■ Short problem
Transcribe the entries word for word, beginning at the line that contains "Click the help icon next to Base API access" and stopping after the last line of the entries.

■ Items from a dataset
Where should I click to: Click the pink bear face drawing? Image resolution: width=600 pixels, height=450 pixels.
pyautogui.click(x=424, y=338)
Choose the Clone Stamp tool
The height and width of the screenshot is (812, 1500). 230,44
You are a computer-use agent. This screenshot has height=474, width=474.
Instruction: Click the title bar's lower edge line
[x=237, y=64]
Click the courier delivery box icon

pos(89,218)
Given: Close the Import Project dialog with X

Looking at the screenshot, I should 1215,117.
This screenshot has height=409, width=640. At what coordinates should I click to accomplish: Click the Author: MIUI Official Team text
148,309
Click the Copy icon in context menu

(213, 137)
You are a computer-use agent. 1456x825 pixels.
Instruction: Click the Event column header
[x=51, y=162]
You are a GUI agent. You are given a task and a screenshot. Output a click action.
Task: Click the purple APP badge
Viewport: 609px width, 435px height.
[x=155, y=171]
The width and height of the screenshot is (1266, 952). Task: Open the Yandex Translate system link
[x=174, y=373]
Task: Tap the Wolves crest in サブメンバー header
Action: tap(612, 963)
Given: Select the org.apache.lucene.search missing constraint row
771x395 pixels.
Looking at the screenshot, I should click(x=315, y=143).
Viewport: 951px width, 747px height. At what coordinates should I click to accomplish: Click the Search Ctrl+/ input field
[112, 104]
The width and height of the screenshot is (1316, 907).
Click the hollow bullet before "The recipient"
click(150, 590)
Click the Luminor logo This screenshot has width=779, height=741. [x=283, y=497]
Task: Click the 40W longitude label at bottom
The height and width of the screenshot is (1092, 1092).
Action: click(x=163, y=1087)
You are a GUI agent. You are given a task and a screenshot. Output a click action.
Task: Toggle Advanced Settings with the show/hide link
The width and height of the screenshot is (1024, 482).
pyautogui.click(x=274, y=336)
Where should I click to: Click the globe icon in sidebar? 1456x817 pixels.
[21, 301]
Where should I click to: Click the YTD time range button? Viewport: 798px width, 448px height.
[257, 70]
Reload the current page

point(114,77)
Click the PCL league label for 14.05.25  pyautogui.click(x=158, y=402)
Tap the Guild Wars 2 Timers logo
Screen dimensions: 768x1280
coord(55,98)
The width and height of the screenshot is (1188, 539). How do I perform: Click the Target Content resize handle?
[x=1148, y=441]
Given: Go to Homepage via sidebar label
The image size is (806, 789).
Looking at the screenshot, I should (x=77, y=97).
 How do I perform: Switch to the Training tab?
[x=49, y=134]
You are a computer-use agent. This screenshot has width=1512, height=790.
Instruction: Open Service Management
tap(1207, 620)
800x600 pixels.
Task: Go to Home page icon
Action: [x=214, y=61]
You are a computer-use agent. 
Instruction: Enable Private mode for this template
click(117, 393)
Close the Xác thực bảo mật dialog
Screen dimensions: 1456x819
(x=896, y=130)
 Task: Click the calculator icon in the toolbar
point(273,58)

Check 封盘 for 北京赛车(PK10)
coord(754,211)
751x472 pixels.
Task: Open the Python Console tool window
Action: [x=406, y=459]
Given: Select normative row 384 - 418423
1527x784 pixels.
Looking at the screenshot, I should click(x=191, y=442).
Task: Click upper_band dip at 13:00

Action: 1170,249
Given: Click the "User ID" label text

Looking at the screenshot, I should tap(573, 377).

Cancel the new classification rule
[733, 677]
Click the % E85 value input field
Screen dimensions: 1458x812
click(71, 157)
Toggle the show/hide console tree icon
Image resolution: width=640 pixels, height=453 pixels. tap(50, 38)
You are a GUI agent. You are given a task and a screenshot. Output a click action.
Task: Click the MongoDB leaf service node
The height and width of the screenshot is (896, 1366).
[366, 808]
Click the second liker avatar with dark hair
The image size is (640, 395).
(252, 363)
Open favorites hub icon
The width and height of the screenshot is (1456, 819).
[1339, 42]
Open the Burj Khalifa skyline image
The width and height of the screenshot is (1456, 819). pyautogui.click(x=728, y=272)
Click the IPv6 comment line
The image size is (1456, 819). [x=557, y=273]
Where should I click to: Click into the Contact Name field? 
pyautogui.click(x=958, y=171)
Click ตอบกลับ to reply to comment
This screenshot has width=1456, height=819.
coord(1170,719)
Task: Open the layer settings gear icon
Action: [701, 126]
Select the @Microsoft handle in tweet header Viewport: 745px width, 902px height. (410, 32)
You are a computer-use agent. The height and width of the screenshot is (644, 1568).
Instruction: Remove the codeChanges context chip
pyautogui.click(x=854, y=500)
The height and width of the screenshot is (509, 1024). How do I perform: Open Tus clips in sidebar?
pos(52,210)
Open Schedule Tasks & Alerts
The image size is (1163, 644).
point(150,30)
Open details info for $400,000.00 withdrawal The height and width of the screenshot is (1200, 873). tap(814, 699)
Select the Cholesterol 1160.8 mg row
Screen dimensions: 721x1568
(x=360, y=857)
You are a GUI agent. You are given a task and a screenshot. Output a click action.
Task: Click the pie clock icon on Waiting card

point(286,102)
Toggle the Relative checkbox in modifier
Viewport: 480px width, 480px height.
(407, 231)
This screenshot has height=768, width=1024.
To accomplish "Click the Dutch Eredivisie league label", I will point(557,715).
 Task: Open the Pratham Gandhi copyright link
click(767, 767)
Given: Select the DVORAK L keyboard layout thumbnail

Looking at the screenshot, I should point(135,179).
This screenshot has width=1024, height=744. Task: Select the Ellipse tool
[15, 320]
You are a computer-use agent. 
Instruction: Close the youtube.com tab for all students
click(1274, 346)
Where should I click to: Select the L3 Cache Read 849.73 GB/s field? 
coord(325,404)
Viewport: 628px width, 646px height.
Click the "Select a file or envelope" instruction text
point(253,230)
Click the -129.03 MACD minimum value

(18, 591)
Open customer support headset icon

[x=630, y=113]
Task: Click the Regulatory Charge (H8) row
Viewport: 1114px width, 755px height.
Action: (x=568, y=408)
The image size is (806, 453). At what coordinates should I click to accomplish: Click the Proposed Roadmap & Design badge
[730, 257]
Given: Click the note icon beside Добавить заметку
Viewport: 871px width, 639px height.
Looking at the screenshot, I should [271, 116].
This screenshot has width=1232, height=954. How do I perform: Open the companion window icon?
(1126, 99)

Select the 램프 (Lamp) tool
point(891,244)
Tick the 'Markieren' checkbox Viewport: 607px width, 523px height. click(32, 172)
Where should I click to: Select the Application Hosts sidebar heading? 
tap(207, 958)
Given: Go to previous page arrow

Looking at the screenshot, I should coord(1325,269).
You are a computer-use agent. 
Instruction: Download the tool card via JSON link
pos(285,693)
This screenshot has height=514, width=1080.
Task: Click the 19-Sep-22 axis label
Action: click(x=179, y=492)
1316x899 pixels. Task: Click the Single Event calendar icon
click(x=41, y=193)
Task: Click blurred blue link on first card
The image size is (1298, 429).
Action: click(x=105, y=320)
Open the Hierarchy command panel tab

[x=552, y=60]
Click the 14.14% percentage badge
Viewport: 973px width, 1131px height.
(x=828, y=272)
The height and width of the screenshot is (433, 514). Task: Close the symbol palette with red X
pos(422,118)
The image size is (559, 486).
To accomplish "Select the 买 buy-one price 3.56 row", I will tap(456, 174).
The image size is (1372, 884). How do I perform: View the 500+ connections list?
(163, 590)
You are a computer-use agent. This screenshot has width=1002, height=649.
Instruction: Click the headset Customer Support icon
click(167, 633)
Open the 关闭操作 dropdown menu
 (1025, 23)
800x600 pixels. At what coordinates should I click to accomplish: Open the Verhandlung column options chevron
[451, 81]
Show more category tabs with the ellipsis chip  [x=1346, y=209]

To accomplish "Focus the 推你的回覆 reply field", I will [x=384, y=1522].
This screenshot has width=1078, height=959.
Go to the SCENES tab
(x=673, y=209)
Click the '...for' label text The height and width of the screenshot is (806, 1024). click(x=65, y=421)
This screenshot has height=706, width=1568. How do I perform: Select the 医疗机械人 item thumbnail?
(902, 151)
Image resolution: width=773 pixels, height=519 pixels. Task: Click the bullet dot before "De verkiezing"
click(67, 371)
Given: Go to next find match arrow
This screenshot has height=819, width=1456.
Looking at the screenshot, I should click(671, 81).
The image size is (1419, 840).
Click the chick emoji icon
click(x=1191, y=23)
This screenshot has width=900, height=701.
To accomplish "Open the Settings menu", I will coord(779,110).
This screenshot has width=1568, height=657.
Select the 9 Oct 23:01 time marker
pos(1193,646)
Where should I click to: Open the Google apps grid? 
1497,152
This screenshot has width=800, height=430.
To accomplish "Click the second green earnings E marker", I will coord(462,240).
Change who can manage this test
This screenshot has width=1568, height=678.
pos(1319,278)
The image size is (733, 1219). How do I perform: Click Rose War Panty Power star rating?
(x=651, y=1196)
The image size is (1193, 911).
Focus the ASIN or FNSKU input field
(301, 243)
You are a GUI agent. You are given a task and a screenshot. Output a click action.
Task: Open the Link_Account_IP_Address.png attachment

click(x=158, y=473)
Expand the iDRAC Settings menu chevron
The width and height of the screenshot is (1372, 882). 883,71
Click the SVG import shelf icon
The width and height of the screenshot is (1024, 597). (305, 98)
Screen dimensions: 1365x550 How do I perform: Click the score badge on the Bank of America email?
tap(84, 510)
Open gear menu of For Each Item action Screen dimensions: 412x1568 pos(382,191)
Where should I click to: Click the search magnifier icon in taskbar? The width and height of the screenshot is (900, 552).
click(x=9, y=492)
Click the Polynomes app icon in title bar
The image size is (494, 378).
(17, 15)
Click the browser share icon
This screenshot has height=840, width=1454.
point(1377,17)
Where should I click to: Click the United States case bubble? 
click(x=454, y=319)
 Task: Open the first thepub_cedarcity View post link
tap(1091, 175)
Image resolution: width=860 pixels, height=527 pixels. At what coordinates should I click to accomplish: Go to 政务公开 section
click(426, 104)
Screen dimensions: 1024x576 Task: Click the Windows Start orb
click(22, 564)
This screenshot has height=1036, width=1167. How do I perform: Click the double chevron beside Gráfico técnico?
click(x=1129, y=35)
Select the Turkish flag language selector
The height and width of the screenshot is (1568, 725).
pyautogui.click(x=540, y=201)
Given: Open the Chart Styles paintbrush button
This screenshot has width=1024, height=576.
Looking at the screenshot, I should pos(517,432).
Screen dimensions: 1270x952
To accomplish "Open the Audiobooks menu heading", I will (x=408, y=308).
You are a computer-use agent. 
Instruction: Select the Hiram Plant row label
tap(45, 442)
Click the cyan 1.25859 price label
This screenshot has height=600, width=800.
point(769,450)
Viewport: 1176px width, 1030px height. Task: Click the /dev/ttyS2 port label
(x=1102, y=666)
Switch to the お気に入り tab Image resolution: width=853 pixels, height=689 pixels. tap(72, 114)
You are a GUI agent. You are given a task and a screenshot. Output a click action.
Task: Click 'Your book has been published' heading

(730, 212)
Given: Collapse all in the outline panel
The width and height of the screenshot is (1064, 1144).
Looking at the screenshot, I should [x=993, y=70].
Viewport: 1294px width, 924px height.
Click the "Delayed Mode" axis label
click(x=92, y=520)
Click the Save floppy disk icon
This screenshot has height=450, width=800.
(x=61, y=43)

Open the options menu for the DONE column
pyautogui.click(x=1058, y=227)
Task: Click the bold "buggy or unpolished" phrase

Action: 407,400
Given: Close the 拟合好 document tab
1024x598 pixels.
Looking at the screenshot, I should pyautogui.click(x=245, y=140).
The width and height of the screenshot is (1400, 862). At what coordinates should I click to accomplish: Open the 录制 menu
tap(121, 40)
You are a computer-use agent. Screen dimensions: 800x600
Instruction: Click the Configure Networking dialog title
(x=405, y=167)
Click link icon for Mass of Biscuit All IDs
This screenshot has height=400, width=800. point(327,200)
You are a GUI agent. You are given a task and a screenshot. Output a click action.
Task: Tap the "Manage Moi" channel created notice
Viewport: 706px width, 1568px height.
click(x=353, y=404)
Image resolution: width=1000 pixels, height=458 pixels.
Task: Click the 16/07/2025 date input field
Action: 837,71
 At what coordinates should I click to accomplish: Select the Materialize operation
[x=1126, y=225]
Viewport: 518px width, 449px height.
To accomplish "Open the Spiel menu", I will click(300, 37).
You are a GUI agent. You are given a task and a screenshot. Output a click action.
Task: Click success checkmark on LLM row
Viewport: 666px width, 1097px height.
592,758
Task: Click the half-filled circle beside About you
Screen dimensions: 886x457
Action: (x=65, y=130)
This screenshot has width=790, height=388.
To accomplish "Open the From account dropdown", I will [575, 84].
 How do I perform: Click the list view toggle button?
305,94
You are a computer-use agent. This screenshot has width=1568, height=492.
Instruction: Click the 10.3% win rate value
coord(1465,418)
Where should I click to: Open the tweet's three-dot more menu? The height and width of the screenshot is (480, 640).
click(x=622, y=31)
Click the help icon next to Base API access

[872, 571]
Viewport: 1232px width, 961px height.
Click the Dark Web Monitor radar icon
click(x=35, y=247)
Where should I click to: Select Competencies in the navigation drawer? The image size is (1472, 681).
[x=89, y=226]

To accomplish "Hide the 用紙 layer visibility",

■ Task answer
Click the help icon next to Base API access

[872, 571]
Viewport: 1232px width, 961px height.
Click the Dark Web Monitor radar icon
click(x=35, y=247)
Where should I click to: Select Competencies in the navigation drawer? The image size is (1472, 681).
[x=89, y=226]

To accomplish "Hide the 用紙 layer visibility",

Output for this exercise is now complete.